Even if Lyft starts making bike-share cuts in the name of cost savings, it’s unlikely New York City will see the same fate as Minneapolis. Although Minneapolis’s Nice Ride was setting ridership records, the maintenance of the older equipment was racking up expenses, and the system would have required a total upgrade to stay functional. This cost would have been peanuts to Lyft, especially as a newly minted owner of a bike-share-equipment company. But Lyft says its deal with the city also changed: In recent years, Minneapolis shifted from a long-term exclusive contract with Lyft to a one-year licensing agreement with multiple vendors.

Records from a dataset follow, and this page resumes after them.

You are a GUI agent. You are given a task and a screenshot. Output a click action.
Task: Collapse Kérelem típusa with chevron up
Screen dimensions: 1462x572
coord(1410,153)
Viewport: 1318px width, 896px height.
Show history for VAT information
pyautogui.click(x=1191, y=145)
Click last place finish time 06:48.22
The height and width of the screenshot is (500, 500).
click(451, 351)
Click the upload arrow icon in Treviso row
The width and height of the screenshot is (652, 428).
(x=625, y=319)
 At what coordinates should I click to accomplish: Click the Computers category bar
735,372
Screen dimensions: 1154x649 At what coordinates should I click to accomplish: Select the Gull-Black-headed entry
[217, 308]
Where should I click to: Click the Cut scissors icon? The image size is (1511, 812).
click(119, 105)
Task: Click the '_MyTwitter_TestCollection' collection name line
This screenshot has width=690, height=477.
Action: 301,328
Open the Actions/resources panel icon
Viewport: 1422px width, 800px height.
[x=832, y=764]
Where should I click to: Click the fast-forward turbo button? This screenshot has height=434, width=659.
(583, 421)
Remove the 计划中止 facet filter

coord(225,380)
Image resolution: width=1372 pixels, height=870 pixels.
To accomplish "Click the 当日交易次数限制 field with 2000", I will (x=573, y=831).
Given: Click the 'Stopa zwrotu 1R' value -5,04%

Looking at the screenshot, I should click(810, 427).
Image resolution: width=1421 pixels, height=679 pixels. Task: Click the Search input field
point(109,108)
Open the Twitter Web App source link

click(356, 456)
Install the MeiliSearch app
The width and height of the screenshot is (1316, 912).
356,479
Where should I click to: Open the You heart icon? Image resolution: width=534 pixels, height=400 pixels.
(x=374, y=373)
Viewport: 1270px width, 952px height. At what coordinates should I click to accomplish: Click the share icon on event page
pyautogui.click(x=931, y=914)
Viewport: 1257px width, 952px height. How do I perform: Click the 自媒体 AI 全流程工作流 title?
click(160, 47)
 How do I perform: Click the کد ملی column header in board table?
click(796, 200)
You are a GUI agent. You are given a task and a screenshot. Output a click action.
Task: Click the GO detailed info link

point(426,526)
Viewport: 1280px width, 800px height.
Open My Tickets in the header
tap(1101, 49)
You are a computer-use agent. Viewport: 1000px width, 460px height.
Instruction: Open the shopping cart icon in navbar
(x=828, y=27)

The situation isn’t similar for a system like Citi Bike, says Alex Engel, spokesperson for the National Association of City Transportation Officials and one of the authors of its December 2022 micromobility report. “Shared micromobility is no stranger to the boom-and-bust cycle of VC-funded ventures,” he says. “However, the largest systems are fundamentally strong: They have high ridership and, importantly, high utilization with each bike used numerous times per day, cutting down maintenance costs per rider.” Citi Bike — which has seen a 33 percent year-over-year increase in ridership so far in 2023 — also has the model that’s preferred by Lyft: an exclusive, multiyear, public-private partnership that Lyft says justifies infrastructural improvements and service expansions. “Systems work best when there is a long-term partnership with the city and a smaller number of operators to allow for mutual investment and partnership opportunities,” says Lyft spokesperson Jordan Levine. That bodes well for Citi Bike. But if smaller bike-share systems can’t offer the same type of funding, commitment, or exclusivity, it might make them victims of Lyft’s bottom line.